Dataset records below:

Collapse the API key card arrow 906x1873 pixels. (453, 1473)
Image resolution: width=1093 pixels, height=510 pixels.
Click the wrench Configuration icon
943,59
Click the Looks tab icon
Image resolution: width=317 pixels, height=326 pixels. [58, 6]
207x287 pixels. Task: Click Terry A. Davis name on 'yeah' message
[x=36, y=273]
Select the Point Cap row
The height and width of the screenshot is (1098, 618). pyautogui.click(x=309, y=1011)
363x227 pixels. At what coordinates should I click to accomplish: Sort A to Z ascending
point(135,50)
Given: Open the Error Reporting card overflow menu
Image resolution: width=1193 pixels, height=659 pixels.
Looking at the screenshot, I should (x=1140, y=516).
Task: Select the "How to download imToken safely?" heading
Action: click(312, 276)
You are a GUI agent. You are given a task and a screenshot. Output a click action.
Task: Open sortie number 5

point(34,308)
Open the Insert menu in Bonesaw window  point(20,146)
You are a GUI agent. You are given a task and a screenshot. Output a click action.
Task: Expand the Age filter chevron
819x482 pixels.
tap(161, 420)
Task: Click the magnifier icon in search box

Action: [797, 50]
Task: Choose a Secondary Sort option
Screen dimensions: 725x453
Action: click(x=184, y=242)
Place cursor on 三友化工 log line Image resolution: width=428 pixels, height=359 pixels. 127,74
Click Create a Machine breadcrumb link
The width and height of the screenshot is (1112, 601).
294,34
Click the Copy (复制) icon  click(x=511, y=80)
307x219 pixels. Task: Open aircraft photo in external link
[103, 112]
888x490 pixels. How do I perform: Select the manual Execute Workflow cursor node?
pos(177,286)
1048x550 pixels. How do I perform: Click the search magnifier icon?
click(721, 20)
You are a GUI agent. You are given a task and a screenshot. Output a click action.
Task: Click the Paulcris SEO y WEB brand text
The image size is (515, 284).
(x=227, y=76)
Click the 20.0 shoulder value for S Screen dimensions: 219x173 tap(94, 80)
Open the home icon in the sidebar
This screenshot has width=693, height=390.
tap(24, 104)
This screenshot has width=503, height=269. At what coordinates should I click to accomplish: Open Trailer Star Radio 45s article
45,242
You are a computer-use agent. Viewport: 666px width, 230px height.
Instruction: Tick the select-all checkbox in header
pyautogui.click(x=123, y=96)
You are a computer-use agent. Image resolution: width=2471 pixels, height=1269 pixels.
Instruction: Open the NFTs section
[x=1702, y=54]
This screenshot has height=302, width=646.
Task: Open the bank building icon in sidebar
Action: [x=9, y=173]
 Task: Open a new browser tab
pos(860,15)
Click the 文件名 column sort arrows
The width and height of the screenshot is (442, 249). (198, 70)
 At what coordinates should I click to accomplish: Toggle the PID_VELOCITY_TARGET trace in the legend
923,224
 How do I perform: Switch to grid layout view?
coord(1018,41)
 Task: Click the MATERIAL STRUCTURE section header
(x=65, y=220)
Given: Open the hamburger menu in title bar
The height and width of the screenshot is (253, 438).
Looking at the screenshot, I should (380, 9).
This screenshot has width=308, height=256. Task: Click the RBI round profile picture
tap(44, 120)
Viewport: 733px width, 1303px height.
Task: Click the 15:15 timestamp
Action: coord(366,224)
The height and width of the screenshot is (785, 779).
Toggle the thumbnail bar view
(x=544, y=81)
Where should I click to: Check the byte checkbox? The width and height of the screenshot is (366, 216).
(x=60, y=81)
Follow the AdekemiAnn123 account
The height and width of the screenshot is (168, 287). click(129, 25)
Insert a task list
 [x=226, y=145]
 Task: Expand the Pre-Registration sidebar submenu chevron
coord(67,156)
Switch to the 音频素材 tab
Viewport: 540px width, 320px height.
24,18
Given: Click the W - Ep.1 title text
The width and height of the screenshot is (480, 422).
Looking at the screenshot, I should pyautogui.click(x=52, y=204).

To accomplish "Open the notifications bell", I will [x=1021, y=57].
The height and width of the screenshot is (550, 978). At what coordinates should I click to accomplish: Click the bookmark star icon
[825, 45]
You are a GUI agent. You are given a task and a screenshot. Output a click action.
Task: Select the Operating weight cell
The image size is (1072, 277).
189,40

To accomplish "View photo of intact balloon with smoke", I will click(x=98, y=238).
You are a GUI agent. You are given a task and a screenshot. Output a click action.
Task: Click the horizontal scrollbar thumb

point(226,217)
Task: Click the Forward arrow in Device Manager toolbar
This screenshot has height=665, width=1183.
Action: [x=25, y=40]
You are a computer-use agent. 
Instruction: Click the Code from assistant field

End of Dataset records.

Activity: The expected answer is a number and nothing else: how many lines above include the word "will".

Result for this task: 2